%%

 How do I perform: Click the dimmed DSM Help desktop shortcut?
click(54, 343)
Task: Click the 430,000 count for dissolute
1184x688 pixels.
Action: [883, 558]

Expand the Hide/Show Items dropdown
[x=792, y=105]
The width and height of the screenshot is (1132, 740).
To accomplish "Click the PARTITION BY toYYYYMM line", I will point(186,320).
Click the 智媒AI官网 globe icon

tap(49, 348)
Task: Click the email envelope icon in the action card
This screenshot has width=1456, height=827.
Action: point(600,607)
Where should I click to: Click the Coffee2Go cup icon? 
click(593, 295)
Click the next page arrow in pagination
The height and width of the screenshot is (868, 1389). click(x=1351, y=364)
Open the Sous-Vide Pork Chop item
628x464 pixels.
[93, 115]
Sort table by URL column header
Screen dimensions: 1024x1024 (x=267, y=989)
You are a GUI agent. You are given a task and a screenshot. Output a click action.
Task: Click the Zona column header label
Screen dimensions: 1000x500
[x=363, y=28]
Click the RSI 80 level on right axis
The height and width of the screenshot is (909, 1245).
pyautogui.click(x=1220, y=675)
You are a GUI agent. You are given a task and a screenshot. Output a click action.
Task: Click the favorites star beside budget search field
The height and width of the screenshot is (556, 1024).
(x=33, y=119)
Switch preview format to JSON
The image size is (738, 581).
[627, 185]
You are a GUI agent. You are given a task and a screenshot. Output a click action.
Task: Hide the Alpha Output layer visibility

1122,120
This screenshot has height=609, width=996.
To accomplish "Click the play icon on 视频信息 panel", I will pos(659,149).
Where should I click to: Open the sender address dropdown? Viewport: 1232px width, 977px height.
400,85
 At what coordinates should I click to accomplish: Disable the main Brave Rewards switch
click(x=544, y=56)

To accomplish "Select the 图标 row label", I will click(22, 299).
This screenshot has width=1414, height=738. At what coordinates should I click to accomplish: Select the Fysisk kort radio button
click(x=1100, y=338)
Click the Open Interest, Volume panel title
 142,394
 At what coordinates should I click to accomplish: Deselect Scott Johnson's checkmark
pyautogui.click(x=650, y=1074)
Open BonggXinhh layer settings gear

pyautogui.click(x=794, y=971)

%%

• [BRIEF]: Reproduce all of the records above, changing "GUI agent" to "interface agent" wherever it occurs and leaving everything else unaltered.

• [THE RESULT]:
 How do I perform: Click the dimmed DSM Help desktop shortcut?
click(54, 343)
Task: Click the 430,000 count for dissolute
1184x688 pixels.
Action: [883, 558]

Expand the Hide/Show Items dropdown
[x=792, y=105]
The width and height of the screenshot is (1132, 740).
To accomplish "Click the PARTITION BY toYYYYMM line", I will point(186,320).
Click the 智媒AI官网 globe icon

tap(49, 348)
Task: Click the email envelope icon in the action card
This screenshot has width=1456, height=827.
Action: point(600,607)
Where should I click to: Click the Coffee2Go cup icon? 
click(593, 295)
Click the next page arrow in pagination
The height and width of the screenshot is (868, 1389). click(x=1351, y=364)
Open the Sous-Vide Pork Chop item
628x464 pixels.
[93, 115]
Sort table by URL column header
Screen dimensions: 1024x1024 (x=267, y=989)
You are a interface agent. You are given a task and a screenshot. Output a click action.
Task: Click the Zona column header label
Screen dimensions: 1000x500
[x=363, y=28]
Click the RSI 80 level on right axis
The height and width of the screenshot is (909, 1245).
pyautogui.click(x=1220, y=675)
You are a interface agent. You are given a task and a screenshot. Output a click action.
Task: Click the favorites star beside budget search field
The height and width of the screenshot is (556, 1024).
(x=33, y=119)
Switch preview format to JSON
The image size is (738, 581).
[627, 185]
You are a interface agent. You are given a task and a screenshot. Output a click action.
Task: Hide the Alpha Output layer visibility

1122,120
This screenshot has height=609, width=996.
To accomplish "Click the play icon on 视频信息 panel", I will pos(659,149).
Where should I click to: Open the sender address dropdown? Viewport: 1232px width, 977px height.
400,85
 At what coordinates should I click to accomplish: Disable the main Brave Rewards switch
click(x=544, y=56)

To accomplish "Select the 图标 row label", I will click(22, 299).
This screenshot has width=1414, height=738. At what coordinates should I click to accomplish: Select the Fysisk kort radio button
click(x=1100, y=338)
Click the Open Interest, Volume panel title
 142,394
 At what coordinates should I click to accomplish: Deselect Scott Johnson's checkmark
pyautogui.click(x=650, y=1074)
Open BonggXinhh layer settings gear

pyautogui.click(x=794, y=971)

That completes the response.